Elle ne semblait même pas émue.

— Parce que vous avez des contacts avec des gens qui voulaient la peau de Ferdi.

— Qui ?

— Ceux qui vous connaissent sous le nom de Wanda.

Elle hocha la tête, ses yeux marron soudain empreints de tristesse.

— Wanda… je suis surprise que vous connaissiez ce nom.

— Pourquoi ?

— C’est un nom que je n’utilise plus depuis un certain temps. Comment le connaissiez-vous ?

— Quelqu’un me l’a donné à Jo’Burg, dit-il, en me disant que vous étiez une call-girl.

— C’est parfaitement vrai, dit-elle calmement. J’ai été une prostituée. Vous voulez connaître mon histoire ?

— Allez-y, dit Malko.

— Vous savez qui est mon père ?

— Non.

— Un pasteur de l’Église Réformée Hollandaise. Un de ces salauds qui prêchent que Dieu aime les Blancs et qu’il ne faut pas se mélanger avec les Noirs. Eh bien, il s’est mélangé avec une Basuto, une domestique qui faisait aussi la cuisine… C’était ma mère. Quand il s’est aperçu qu’elle était enceinte, il l’a flanquée à la porte.

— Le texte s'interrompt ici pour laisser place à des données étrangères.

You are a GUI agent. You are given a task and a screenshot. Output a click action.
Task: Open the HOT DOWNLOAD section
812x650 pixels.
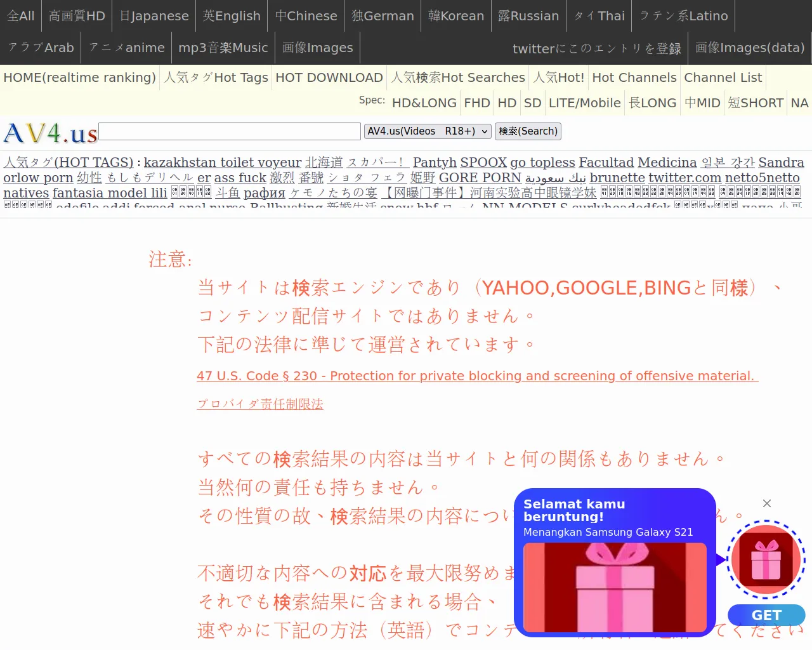pos(329,77)
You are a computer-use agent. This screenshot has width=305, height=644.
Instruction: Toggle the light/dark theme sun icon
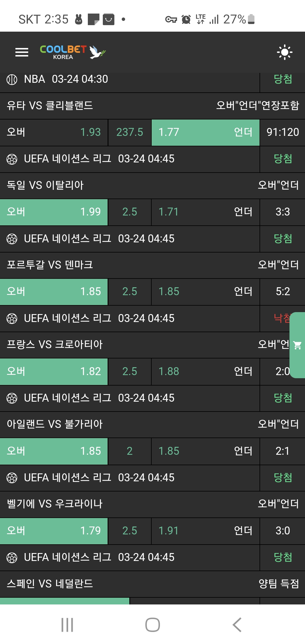pos(284,52)
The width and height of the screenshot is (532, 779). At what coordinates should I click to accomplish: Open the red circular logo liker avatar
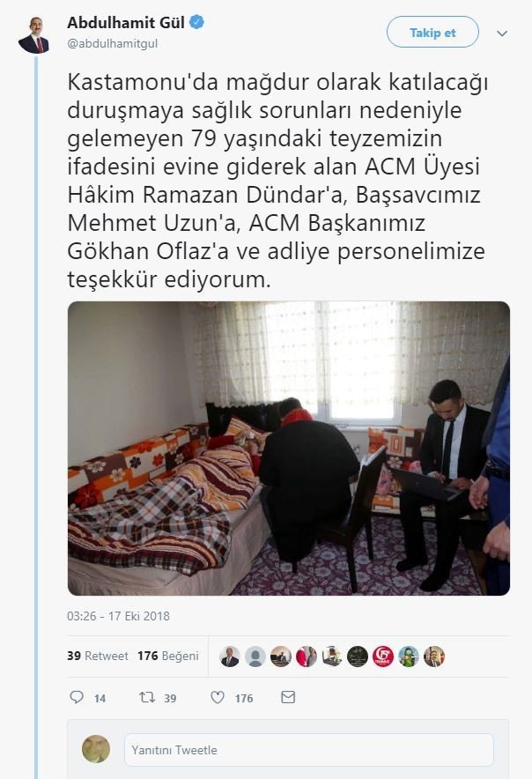click(x=383, y=657)
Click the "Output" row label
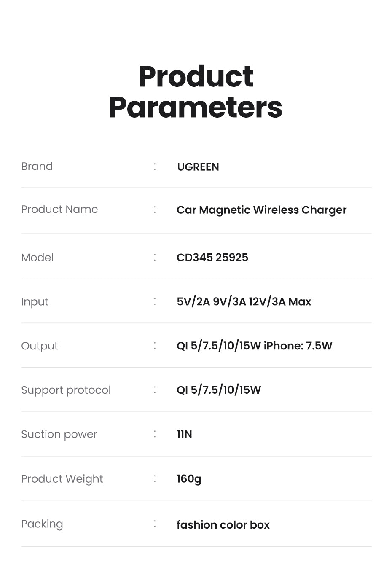Screen dimensions: 392x567 (40, 346)
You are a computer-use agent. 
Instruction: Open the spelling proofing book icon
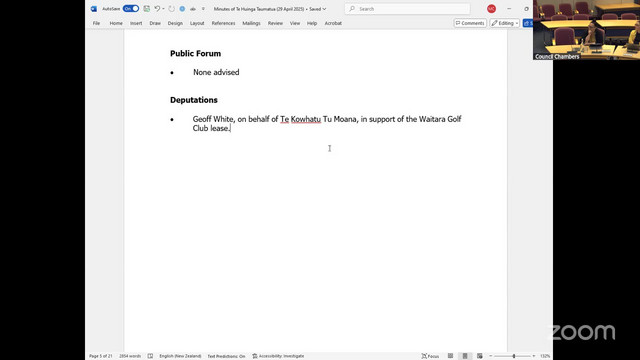[x=150, y=356]
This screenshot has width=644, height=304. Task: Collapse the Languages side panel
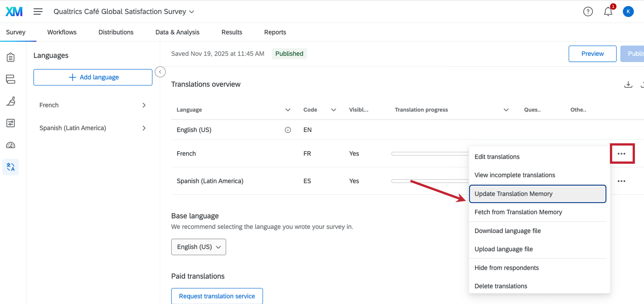160,72
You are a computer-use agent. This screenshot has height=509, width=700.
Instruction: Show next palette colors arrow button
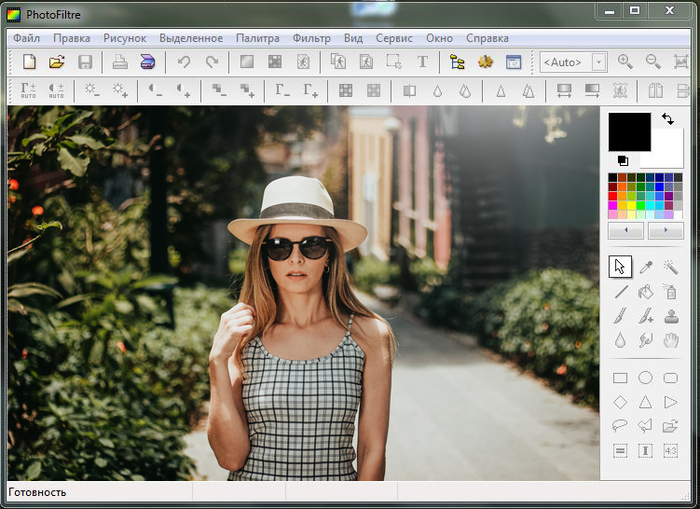(666, 230)
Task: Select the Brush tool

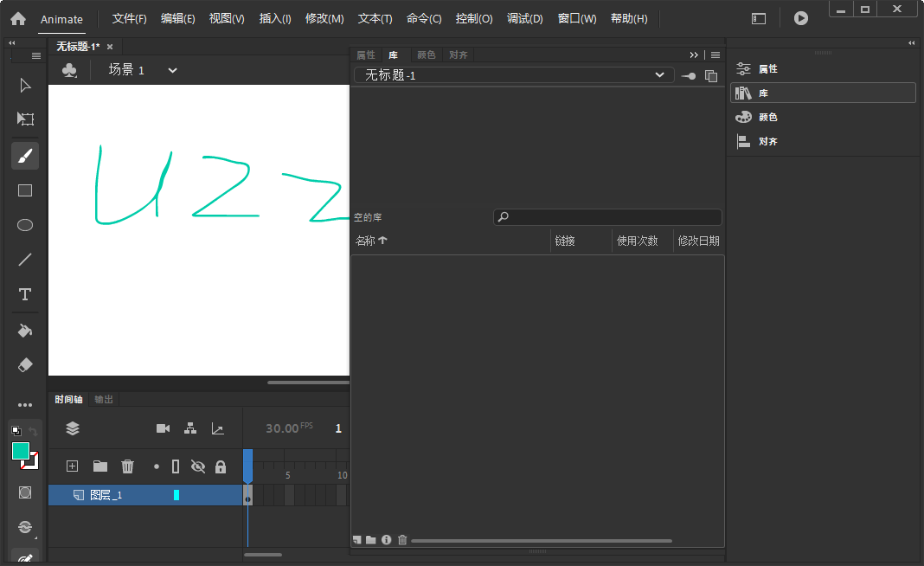Action: [24, 156]
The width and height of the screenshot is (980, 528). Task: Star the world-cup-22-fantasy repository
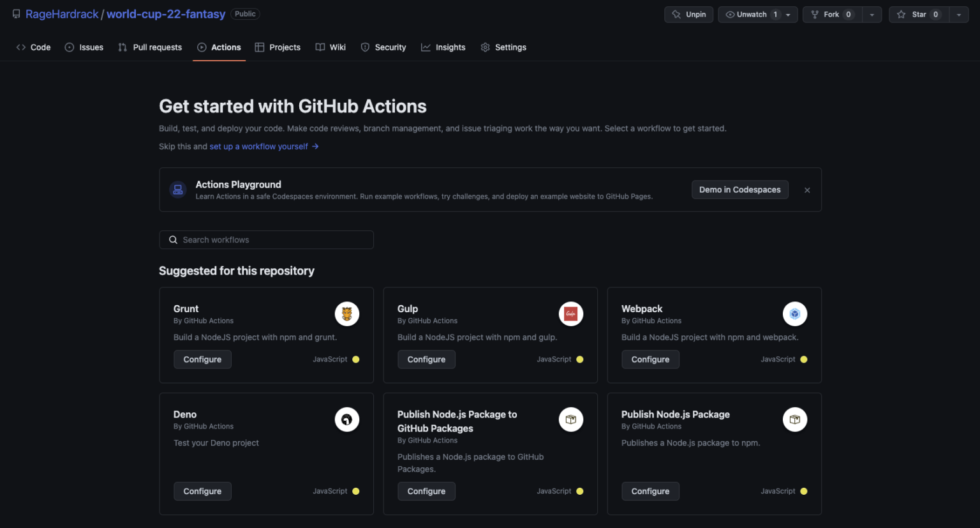919,14
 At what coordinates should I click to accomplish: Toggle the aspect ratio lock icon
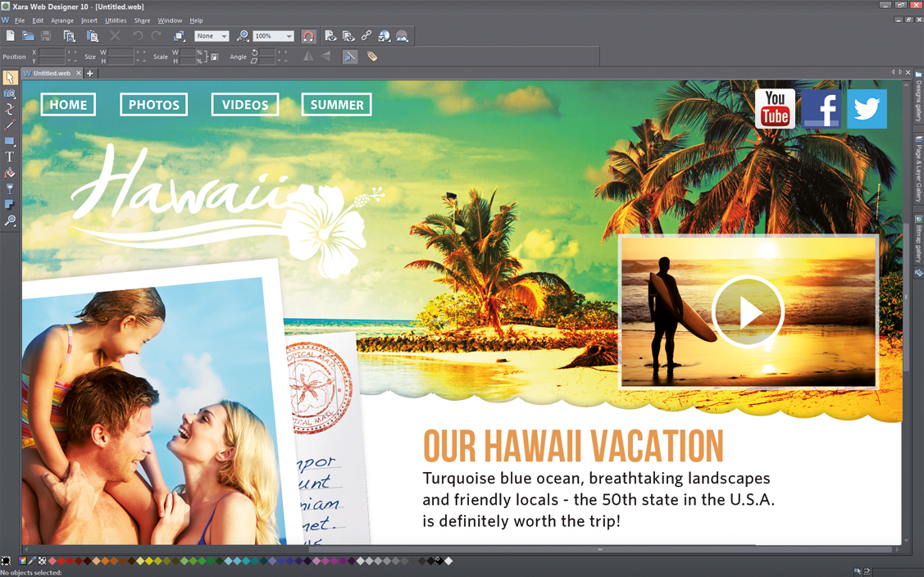pos(215,57)
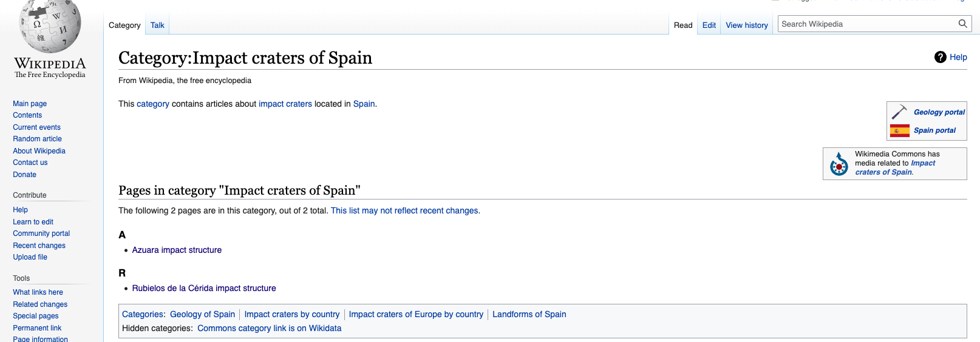Open the Geology of Spain category
The height and width of the screenshot is (342, 980).
[202, 314]
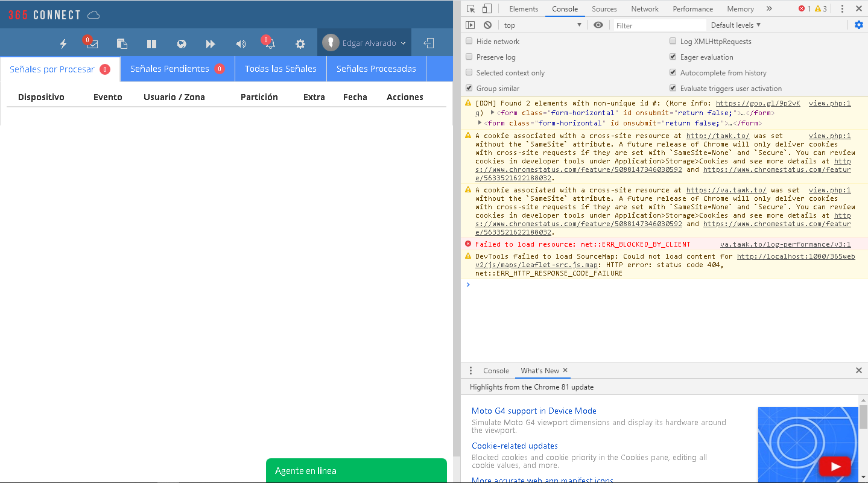Open the top JavaScript context dropdown
Image resolution: width=868 pixels, height=483 pixels.
pos(542,25)
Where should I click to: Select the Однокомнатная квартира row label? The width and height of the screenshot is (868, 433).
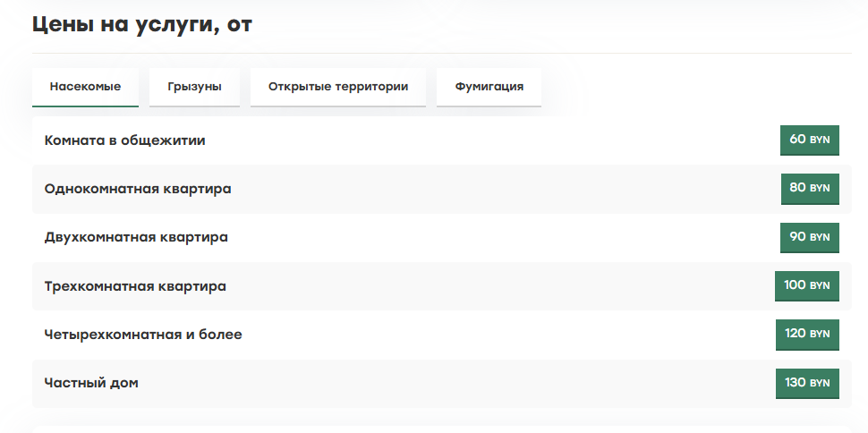click(x=138, y=189)
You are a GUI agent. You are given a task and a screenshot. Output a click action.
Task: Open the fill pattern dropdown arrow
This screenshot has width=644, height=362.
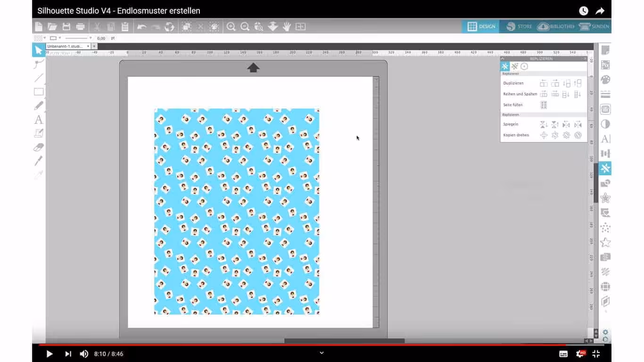click(45, 38)
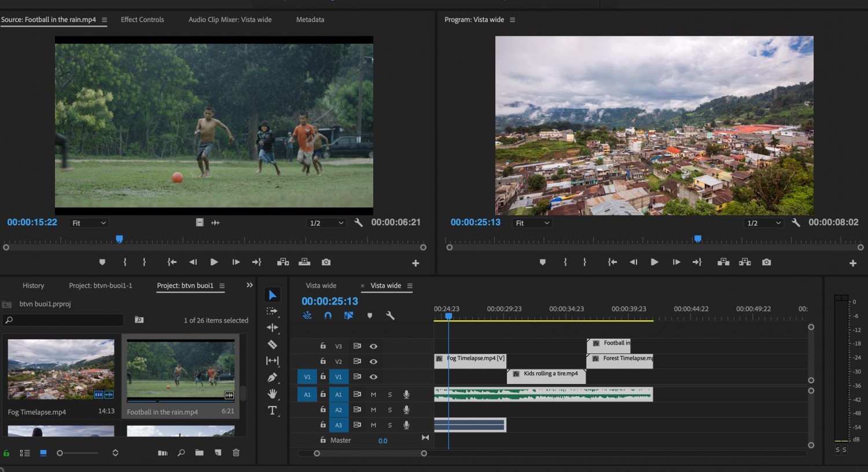Expand hidden panel tabs chevron in Project panel
Viewport: 868px width, 472px height.
click(249, 285)
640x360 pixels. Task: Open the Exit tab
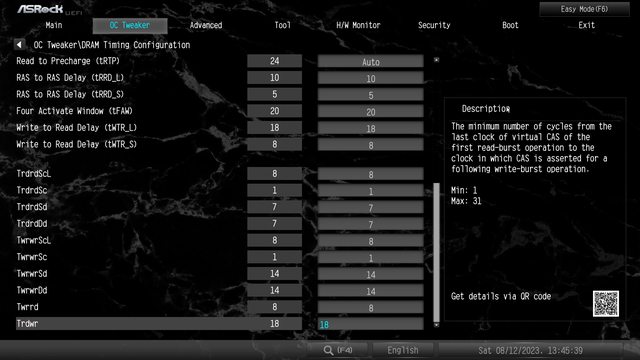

À cette époque, l’apartheid, c’était encore très strict. Alors ma mère est allée vivre sur un des plateaux qui entourent Capetown dans un pondokkie…

— Qu’est-ce que c’est ?

Elle tira un peu sur sa cigarette, avant de répondre :

— Une sorte de hutte en tôle ondulée et en planches, le tout tenant avec des fils de fer. C’est là que j’ai grandi. Il y fait très chaud et très sec, il n’y a pas d’eau et il y avait des ronces jusque devant la porte. En juin et juillet, il y a les pluies et l’eau rentre partout, emportant le toit et les murs. Quand c’était fini, on allait les chercher et on essayait de les remettre debout. L’été, c’était pire. Avec la tôle ondulée, notre seule pièce était un four. Ma mère est morte quand j’avais quinze ans, piquée par un serpent. On l’a enterrée dans un trou creusé dans le sable avec des bouts de fer par dessus pour que les chiens ne viennent pas la manger et j’ai été recueillie par la famille du pondokkie voisin. Un gros type qui se fabriquait de la liqueur avec des myrtilles et de l’alcool de méthyl. Le premier soir, il m’a mise sur une paillasse à l’écart et il m’a violée dès que sa femme s’est endormie. Je n’ai rien osé dire, sinon il me jetait dehors. Ça a duré deux ans et je suis partie au Cap.